Zugleich verloren die Schiffe an Wert – und damit auch die Sicherheiten für Kredite. Die Zahlungsfähigkeit der Reeder litt erheblich. Beispielsweise geriet die Norddeutsche Reederei Schuldt in Liquiditätsprobleme. So entwickelte sich die Bilanz der HSH Nordbank katastrophal. Erneut drohte ein Konkurs. Das rief die Europäische Zentralbank (EZB) und die deutsche Politik auf den Plan – ihre „Lösung“: Der Rettungsschirm wurde 2013 wieder auf zehn Milliarden Euro erhöht. Eine Zweckgesellschaft (landläufig Bad Bank genannt), die „AöR Portfoliomanagement“ kaufte der HSH einen Teil der faulen Kredite ab. Kredite, die niemand haben wollte und die mehr Risiken als Chancen in sich bargen. Der Verkauf an diese Anstalt öffentlichen Rechts besserte die Bilanz der HSH Nordbank zwar auf, das benötigte Geld für den Aufkauf der Kredite lieh sich die Zweckgesellschaft aber von Banken. Weil die übernommenen Kredite (als Sicherheiten) nicht werthaltig genug waren, gaben die Banken nur unter der Bedingung Geld, daß die Bundesländer Hamburg und Schleswig-Holstein haften. Da die Länder das Geschäft machen wollten, willigten sie ein. Interessant dabei ist: Die Haftungssummen und damit verbundenen Risiken erscheinen (rechtlich korrekt) in keinem öffentlichen Haushalt.

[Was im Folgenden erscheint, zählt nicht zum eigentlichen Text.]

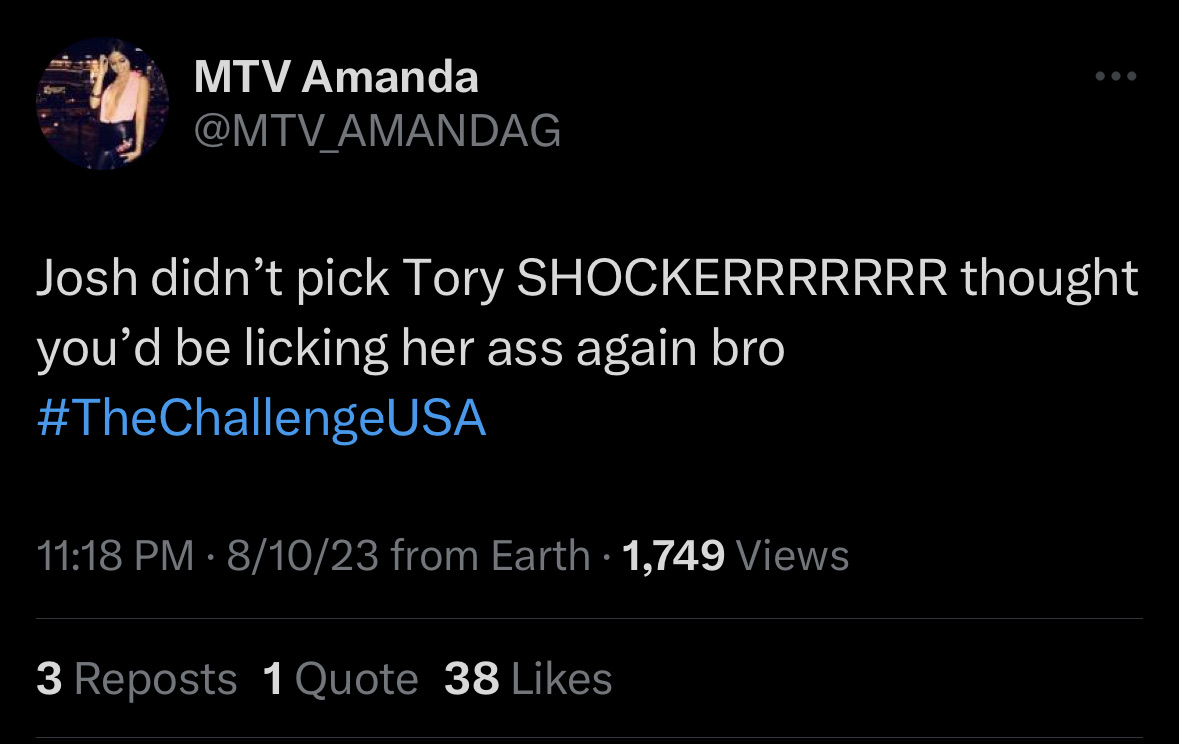
Task: Click the bold 1,749 view count number
Action: click(x=674, y=555)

Nutznießer des Geschäfts ist die HSH Nordbank, weil sie einen Teil ihrer faulen Kredite los ist. Nutznießer sind auch die Finanziers der Zweckgesellschaft, die ein sicheres, durch die öffentliche Hand verbürgtes Kreditgeschäft gemacht haben. Die Risiken liegen aber nun bei den Bundesländern – sprich: den Steuerzahlern von Hamburg und Schleswig-Holstein.

Das Problem ist: Nach Auffassung des Finanzexperten Peter Nippel von der Universität Kiel, stehen diesen Risiken kaum Chancen gegenüber. Die Situation für die Steuerzahler erscheint aussichtslos: Die grüne Finanzministerin Monika Heinold erklärte im Januar im Kieler Finanzausschuß: Es wäre „eventuell sinnvoller“ gewesen, die HSH Nordbank im Oktober 2015 abzuwickeln. Ihr Ministerpräsident Torsten Albig (SPD) hatte eingeräumt, daß die gegebenen Garantien nicht ausreichen könnten. Er erwarte Verluste von bis zu 16 Milliarden Euro für beide Länder.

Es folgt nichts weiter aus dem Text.